Question: What is $f(x)$ and what is $f(y)$?
You are given (no need to check) that the function $G(x-y,t)$ defined by
$$G(x-y,t)=\frac{1}{\sqrt{4\pi c^2 t}}e^{-(x-y)^2/4c^2t}$$
satisfies the $1$-D heat equation
$$G_t(x-y,t)=c^2 G_{xx}(x-y,t), -\infty \lt x \lt \infty, t\gt 0$$ Show that $u(x,t)$ defined by $$u(x,t) = \int_{-\infty}^\infty G(x-y,t)f(y) dy$$
also satisfies the $1$-D heat equation as well as the initial condition $$\lim \limits_{t\to 0^+} u(x,t)=f(x)$$
I think perhaps $f(y)$ isn't relevant, since: $$u(x,t) = \int_{-\infty}^\infty G(x-y,t)f(y) dy=\int_{-\infty}^\infty 0f(y)\,dy=0$$ And therefore this integral does satisfy the heat equation.
Perhaps for $f(x)$ they are saying that for $u(x,t)=F(x)G(t)$ we have $u(x,0)=F(x)$ e.g. $G(0)=1$. I am not totally sure.

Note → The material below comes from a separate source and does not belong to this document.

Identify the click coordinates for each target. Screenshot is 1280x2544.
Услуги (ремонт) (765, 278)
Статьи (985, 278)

Consider the one dimensional heat equation $$ \left \{ \begin{array}{cc} u_t - c^2 u_{xx} = 0 \\ u(x,0) = f(x) \end{array} \right. $$ It can be shown by direct verification that $$u(x,t) = G * f $$ where $*$ is the convolution operator, i.e. what you have written above. $f(x)$ is the initial data specified. Why does this come about? If you take a Fourier transform and solve the 1st order equation, you'll obtain $$ \hat u( \xi ,t) = \hat f ( \xi ) \hat G (\xi,t) $$ This is why it's nice to specify the time $t=0$ with something.